The shenanigans of alphanumeric SAP Number Ranges are a surprise even to seasoned experts.
You’re likely well aquatinted with the mundane task of maintaining numeric number ranges for most business objects. The behavior is easily understood because the SAP system straightforwardly considers them as, well … numbers. Adding alpha characters to the mix is less common, and the resultant behavior is significantly less intuitive.
Let’s have a detailed look at the behavior of alpha characters in external number ranges, the published rules, and some technical details behind system behavior, perhaps with an eye towards breaking the strictest of rules once they’re understood.
As an example, I’ll use number ranges commonly configured for ERP Vendors that support SAP Retail Site Masters. The use case exposes interesting number range behaviors.
In SAP Retail, the Best Practice for Site Numbers is that the 4-character Site number, Site Business Partner number, Site ERP Customer number, and Site ERP Vendor number are all the same number. For this reason, 4-character number ranges are typically reserved for all those related objects for Site Masters. To that end, Site ERP Vendors may have external number ranges defined like this example:
While this number range configuration may be common, and necessary, it probably doesn’t have the exactly intended result! In the case of A to ZZZZ, the number range doesn’t satisfy the intention of reserving only 4-character numbers.
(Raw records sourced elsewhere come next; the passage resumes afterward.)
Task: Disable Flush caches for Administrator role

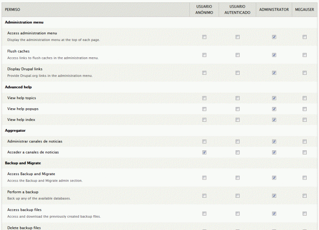Action: 274,55
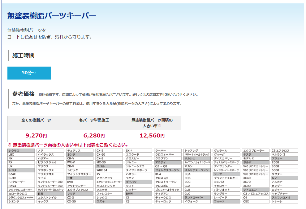Select the テスラ brand header cell
Screen dimensions: 306x209
[x=256, y=154]
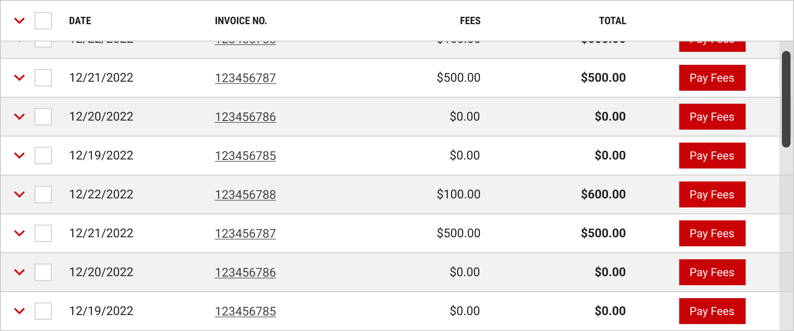
Task: Expand the upper 12/21/2022 row chevron
Action: [19, 78]
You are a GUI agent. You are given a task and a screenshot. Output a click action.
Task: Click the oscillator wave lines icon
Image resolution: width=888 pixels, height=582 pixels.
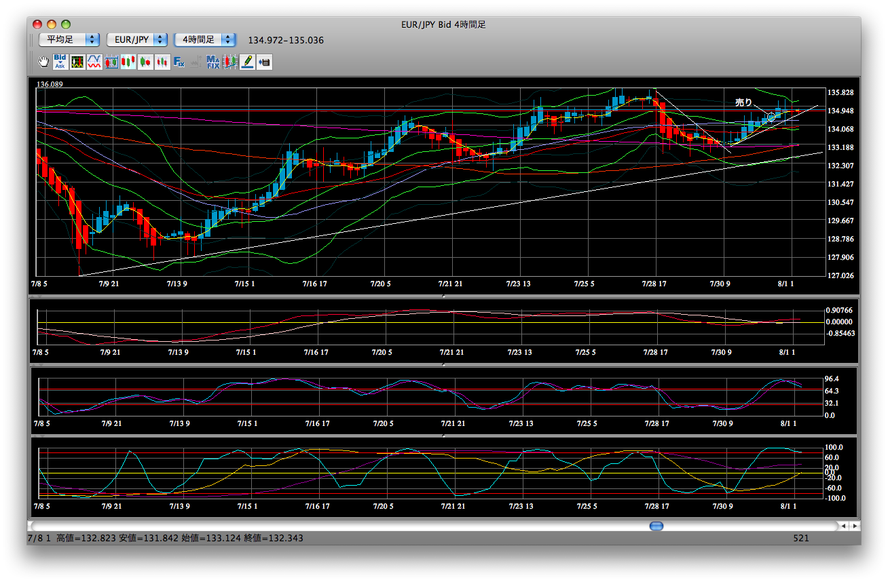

To illustrate the system behavior, let’s consider a real-world example: adding another external number range for 5-character numbers:
The Z3 number range VN000 to VN999 can’t be added because it overlaps.
To understand why, let’s begin with a quick look at the F1 help available when maintaining a number range.
The strict declared dependency is: “External intervals can only contain either letters or numbers, as sorting can differ between platforms (Code page).”
If we are to believe this admonition, then a number range such as VN000 to VN999 cannot be created simply because any mixture of letters and numbers is verboten, never mind any overlap error. Fortunately, the system is a bit more flexible than suggested by the Help screen.
But before breaking any rules, let’s understand how the system stores and evaluates number ranges that include letters.
Let’s use Vendor Number (LIFNR) to illustrate the example of storing numbers, with and without letters.
Evaluating Numbers – Overlap Explained
The system evaluates number range entries while number ranges are being maintained, and it separately evaluates number-range-relevant numbers – in the context of defined number ranges – when entered in a transaction, such as the entry of a Business Partner number during creation of a Business Partner.
The evaluation of the number is a comparison. For example, is the Business Partner number entry greater than the From Number of the number range, and is the Business Partner number entry less than the To Number of the number range. For example:
SAP ABAP Keyword Documentation explains that when the comparison type is one of the character-like data types, the content is compared from left to right. Based on the internal binary representation in the code page used, the first differing character from the left determines which operand is greater.
Data Element LIFNR, for example, is defined as 10 characters, and all 10 characters are evaluated, beginning from left to right, until a differing character is determined.
The number range A to ZZZZ is evaluated as “A “ (1 character and 9 trailing spaces) to “ZZZZ “ (4 characters and 6 trailing spaces).
The number range A to ZZZZ isn’t a 4-character number range after all; it won’t constrain entries to 4 characters!
Numbers are “smaller” than letters.
This is demonstrated as A to 1 results in an error:
This is also demonstrated as 1 to A is a valid range:
Only external ranges permit non-numeric characters.
This is demonstrated as A to ZZZZ for an internal number range results in an error:
Alpha ranges include numbers.
These number ranges are typically maintained for Sites.
Z1 permits numeric only Site Vendor numbers from 1 to 9999.
But consider example Range Z2: A to ZZZZ.
Because numbers are “smaller” than letters, Range Z2 (A to ZZZZ) achieves the following scenario:
- Must begin with a letter (From Number is A, thus a number is not permitted as the first character).
- Numbers are allowed following the first character (To Number is ZZZZ, and R123 is permitted because 123 is “smaller” than ZZZ).
To illustrate, let’s create a Vendor:
And Vendor number R123 is a permitted value:
Because numbers are “smaller” than letters, Range Z2 (A to ZZZZ) permits numbers following the first character.
Because numbers are “smaller” than letters, it is not possible to define a strictly alpha range that spans multiple characters (e.g. 2 or more alpha characters).
Alpha ranges include spaces.
If you have a number range like Range Z2 (A to ZZZZ), you can still create master data with a number such as R123456789.
If you have a number range like Range Z2 (A to ZZZZ), you probably did not mean to permit R123456789. But you did!
The reason for this is simply technical: This interval (A – ZZZZ) is understood by the system like this:
[A ] – [ZZZZ ]
(note the spaces after the characters).
SAP stores number ranges in ten characters and if you don’t use all ten characters, then SAP thinks there are spaces there (which is technically true) and unexpected things could happen.